STATED GOAL: Repeat the listing verbatim, beginning with its first line and stopping after the line that contains "point(510,60)", including that line.

INPUT ROWS:
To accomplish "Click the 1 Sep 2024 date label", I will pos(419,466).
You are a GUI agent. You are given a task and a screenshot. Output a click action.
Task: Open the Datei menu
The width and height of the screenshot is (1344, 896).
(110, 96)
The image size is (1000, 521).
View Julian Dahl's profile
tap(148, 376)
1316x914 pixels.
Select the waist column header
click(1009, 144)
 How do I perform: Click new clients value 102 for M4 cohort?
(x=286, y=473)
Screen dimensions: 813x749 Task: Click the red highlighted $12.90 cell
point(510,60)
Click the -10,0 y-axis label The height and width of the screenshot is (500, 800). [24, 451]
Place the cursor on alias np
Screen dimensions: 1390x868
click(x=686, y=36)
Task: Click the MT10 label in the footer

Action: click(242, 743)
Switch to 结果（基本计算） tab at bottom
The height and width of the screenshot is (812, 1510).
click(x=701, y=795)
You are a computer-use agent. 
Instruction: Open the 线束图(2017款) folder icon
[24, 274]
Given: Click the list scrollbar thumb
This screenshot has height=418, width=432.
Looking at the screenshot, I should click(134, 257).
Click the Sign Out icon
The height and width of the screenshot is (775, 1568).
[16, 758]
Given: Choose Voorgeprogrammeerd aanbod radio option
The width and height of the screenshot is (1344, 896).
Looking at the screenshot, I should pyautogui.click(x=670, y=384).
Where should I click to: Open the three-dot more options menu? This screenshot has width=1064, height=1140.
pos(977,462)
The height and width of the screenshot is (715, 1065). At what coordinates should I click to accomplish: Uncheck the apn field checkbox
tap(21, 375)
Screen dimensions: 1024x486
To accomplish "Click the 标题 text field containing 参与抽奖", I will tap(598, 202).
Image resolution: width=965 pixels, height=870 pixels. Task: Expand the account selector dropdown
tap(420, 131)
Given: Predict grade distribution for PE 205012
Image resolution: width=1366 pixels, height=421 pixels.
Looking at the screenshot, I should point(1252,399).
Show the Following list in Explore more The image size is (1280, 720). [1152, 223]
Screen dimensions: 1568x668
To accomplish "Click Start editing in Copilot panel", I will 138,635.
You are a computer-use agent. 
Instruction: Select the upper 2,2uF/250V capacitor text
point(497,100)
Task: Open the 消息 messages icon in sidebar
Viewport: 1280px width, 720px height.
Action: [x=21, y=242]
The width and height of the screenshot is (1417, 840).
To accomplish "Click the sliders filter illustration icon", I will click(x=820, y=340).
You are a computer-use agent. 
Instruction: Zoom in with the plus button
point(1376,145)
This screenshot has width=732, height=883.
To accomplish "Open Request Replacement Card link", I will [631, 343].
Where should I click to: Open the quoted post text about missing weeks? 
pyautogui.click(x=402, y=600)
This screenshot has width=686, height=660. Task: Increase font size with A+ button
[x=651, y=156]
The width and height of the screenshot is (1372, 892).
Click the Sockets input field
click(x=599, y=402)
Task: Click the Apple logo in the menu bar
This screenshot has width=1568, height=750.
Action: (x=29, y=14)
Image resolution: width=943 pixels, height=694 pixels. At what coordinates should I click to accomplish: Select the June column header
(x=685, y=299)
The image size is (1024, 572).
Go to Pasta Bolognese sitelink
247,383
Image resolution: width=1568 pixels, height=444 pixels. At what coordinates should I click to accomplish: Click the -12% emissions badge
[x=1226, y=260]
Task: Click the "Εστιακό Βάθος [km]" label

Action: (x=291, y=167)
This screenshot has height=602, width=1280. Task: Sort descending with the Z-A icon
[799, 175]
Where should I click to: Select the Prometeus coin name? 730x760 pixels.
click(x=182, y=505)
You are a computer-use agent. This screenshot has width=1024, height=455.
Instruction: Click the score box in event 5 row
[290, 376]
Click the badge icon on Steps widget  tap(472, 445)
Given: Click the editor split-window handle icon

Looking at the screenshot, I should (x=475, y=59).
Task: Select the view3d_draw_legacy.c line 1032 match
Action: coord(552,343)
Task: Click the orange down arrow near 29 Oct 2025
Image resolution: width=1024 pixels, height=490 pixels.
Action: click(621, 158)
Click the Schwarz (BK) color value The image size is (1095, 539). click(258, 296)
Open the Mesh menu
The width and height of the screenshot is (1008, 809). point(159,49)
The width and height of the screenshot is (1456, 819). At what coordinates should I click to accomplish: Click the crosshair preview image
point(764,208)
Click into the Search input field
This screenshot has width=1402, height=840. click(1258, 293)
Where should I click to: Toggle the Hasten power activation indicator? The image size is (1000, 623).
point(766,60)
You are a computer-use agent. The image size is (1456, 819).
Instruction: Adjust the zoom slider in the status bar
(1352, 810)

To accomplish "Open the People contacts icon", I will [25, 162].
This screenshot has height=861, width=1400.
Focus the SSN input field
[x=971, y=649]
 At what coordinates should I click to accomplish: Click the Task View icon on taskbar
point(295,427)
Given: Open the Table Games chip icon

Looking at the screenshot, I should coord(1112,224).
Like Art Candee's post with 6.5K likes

FINISHED EXERCISE:
To accomplish "Click the 1 Sep 2024 date label", I will pos(419,466).
You are a GUI agent. You are given a task and a screenshot. Output a click action.
Task: Open the Datei menu
The width and height of the screenshot is (1344, 896).
(110, 96)
The image size is (1000, 521).
View Julian Dahl's profile
tap(148, 376)
1316x914 pixels.
Select the waist column header
click(1009, 144)
 How do I perform: Click new clients value 102 for M4 cohort?
(x=286, y=473)
Screen dimensions: 813x749 Task: Click the red highlighted $12.90 cell
point(510,60)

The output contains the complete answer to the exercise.